The point about being happy – everyone in the classroom being happy – is at the crux of our discussion, or should be. For many in the CI world, it isn’t. The work has been too much focused on student gains and how the teacher can focus on their own skills and wonderfulness to bring them about. Those are superficial things, housed in the mind, in ego. They alone cannot bring about the transformation in our teaching that we desire. We must learn to listen to our students’ hearts, and the only way we can do that is to listen to our own.
So many of us involved in language education want to mold our classes based on how much is learned and grades. But we must protect our ourselves and our students from such thinking. Let’s not go down that worn out 20th century road.
If we continue to teach our students without a feeling of love and acceptance being conveyed to them during class, the results will be the same: miserable.
What our students need most in our classes is to feel that the teacher and their peers care about them and know that they are trying their best, and that they don’t have to do anything sensational for people to love and approve of them during class.
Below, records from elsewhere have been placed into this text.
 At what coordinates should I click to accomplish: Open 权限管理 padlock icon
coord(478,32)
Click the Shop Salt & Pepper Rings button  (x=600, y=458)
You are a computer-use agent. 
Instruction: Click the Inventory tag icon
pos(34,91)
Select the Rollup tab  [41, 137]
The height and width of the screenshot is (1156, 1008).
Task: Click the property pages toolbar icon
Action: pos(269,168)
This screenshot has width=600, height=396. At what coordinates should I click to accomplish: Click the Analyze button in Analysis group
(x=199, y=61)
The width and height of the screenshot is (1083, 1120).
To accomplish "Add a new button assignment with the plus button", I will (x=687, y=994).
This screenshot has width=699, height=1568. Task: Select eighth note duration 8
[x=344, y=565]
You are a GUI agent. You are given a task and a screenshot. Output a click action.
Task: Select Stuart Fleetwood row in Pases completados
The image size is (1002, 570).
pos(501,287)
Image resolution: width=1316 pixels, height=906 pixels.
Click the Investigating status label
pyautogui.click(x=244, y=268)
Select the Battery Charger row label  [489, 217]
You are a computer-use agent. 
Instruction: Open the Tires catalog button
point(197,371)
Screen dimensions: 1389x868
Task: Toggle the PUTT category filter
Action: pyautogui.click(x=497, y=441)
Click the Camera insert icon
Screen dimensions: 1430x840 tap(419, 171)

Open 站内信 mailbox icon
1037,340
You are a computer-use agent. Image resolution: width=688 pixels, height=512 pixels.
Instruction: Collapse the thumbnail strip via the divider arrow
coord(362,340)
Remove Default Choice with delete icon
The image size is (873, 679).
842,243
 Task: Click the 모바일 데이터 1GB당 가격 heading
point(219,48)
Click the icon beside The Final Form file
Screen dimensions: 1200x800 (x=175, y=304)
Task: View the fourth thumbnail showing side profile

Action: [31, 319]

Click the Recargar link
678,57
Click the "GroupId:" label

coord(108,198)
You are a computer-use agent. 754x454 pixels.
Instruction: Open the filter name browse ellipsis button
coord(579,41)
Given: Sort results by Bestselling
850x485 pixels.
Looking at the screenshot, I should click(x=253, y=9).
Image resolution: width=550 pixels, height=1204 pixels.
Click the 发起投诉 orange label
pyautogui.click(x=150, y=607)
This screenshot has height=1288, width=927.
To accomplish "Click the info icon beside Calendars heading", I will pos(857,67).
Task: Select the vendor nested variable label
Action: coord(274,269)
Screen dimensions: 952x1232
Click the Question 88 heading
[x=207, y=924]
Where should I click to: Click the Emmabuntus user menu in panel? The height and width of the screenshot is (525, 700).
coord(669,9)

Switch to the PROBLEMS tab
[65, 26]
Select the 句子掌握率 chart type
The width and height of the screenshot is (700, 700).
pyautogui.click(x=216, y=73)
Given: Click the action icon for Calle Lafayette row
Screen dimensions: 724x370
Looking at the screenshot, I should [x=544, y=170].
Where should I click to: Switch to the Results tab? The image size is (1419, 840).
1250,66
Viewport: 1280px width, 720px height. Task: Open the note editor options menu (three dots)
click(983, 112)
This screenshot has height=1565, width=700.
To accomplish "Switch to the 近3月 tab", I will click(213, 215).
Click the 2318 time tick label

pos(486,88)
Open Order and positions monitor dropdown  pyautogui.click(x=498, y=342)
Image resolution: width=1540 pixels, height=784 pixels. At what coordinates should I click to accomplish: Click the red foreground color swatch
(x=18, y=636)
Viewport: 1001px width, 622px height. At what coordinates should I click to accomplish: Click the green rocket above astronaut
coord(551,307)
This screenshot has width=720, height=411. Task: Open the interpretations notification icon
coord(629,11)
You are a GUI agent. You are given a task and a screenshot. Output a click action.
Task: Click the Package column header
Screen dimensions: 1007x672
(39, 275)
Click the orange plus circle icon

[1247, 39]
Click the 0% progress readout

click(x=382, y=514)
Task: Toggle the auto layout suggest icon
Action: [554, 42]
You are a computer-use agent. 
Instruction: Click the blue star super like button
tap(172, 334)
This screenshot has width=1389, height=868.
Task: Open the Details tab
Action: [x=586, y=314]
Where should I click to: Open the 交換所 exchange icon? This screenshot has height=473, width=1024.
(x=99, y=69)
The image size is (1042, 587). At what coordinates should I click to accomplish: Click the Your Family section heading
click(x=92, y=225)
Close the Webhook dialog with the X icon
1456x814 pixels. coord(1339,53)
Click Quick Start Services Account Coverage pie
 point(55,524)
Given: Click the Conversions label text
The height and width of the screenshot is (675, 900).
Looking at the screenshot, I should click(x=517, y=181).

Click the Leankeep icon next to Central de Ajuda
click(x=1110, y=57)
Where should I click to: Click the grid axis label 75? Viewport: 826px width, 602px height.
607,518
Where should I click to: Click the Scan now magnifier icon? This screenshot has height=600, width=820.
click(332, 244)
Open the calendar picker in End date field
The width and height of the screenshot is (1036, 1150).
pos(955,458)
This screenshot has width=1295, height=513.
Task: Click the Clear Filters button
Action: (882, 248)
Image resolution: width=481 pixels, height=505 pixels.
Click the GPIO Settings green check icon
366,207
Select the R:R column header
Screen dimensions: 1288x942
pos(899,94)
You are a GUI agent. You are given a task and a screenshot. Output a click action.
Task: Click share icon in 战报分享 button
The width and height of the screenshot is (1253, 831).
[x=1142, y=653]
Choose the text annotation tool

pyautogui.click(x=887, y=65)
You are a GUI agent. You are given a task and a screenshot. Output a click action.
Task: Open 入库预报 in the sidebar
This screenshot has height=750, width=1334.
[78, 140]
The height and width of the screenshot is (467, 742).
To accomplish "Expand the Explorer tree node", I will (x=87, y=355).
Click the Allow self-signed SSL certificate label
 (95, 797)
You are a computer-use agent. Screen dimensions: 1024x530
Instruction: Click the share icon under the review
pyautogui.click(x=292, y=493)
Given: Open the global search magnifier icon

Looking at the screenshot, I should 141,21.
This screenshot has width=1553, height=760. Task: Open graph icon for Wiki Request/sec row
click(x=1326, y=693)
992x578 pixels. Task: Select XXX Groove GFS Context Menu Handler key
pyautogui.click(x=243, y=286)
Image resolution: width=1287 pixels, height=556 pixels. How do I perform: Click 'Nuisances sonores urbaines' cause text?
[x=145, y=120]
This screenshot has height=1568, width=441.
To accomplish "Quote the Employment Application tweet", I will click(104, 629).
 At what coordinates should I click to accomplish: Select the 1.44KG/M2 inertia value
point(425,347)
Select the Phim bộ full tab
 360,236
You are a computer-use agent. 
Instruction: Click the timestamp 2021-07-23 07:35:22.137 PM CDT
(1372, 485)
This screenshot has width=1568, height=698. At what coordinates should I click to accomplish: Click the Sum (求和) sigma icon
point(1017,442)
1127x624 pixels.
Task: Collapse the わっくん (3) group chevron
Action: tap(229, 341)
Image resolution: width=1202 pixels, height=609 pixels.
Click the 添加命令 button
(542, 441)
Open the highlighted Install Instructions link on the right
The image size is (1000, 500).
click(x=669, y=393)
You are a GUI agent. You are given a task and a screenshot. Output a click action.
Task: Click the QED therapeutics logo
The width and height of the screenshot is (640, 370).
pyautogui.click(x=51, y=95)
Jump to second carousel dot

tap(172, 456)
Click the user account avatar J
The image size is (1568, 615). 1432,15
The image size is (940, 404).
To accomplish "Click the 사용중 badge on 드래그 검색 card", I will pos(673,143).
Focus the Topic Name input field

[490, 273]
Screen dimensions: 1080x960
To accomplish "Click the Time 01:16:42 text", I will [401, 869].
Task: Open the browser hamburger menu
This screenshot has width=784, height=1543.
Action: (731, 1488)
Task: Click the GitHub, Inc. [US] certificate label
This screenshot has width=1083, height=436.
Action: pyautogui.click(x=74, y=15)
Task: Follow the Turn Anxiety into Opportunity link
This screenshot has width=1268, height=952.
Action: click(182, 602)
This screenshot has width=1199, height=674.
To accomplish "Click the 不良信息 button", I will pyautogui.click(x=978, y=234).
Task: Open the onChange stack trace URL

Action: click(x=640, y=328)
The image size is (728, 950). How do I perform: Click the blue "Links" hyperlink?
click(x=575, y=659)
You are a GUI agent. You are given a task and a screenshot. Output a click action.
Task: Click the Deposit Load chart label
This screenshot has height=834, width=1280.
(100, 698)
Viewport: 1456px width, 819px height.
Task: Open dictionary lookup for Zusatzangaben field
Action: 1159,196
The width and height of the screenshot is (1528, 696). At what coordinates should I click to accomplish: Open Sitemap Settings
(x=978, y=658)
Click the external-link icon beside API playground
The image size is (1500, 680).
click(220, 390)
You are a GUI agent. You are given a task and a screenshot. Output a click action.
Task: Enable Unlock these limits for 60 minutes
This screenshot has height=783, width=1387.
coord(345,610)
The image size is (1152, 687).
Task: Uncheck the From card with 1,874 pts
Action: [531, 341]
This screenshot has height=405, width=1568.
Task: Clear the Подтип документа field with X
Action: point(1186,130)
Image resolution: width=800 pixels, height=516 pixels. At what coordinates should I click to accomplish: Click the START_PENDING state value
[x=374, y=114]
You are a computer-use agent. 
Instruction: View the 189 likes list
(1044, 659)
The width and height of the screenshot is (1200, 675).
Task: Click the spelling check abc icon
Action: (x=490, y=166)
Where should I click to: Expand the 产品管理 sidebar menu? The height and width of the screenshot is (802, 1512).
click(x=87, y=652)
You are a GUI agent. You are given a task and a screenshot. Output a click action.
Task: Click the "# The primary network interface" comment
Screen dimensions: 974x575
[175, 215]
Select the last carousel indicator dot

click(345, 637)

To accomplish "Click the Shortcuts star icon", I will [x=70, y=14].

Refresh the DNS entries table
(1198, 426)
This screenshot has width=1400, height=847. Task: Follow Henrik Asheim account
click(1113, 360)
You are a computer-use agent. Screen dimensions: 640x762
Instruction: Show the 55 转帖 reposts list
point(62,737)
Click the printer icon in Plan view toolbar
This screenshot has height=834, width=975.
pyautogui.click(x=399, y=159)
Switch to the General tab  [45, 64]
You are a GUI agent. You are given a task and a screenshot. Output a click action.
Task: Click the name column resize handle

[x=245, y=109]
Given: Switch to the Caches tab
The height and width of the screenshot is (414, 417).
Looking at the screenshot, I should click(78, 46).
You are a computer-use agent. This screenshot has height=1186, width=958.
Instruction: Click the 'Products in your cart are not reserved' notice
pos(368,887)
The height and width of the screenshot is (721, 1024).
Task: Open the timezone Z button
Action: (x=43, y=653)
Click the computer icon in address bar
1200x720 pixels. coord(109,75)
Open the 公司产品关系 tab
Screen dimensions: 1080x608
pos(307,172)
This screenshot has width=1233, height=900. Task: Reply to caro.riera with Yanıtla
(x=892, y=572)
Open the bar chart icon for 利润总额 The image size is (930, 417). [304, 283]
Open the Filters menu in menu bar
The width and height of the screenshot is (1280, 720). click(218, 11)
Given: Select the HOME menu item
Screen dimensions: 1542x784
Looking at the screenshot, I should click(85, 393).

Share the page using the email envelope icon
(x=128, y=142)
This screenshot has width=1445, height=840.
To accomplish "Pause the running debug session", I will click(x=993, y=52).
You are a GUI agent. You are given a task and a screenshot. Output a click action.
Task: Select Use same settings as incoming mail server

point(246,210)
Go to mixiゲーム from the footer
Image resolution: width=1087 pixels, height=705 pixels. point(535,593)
I feel that in some ways there are teachers who have an effect on children that can only be described as evil. It is because when they design a curriculum that only favors the fast processors, they are making the slower processors feel less than they are. That is evil. We need to call out teachers who shame students for not being able to process language as fast as the few in the classroom who can.
Unless the affective filter level is low, and unless the child is relaxed and emotionally involved with trying to understand the message instead of intellectually involved in thinking about the language as discussed earlier, then true acquisition cannot happen.
There is a another quote from Fred Rogers that I consider of immense importance when thinking about what a language curriculum should look like: Rogers said, “I don’t think that anybody can grow unless they are accepted exactly as they are.”
By putting the focus on the child, Rogers puts the focus on what is right and good and fair. How can a child want to learn more if they aren’t involved in what is going on in class, if they feel that they will be accepted only to the degree that they do well on tests? A good curriculum must protect the child from being made to feel that they have to be what they can’t be yet, because they don’t know how, and it’s not their fault.
Fred Rogers has said that “…love is at the heart of all learning…”. If the statement is true, and I feel that many teachers who are attracted to comprehensible input language instruction feel that it is, then why shouldn’t a learning curriculum be based on it?
It is the position taken in this training program that a foreign language curriculum should not only align with the research and the standards, but also communicate to each student in the classroom that they are accepted and loved.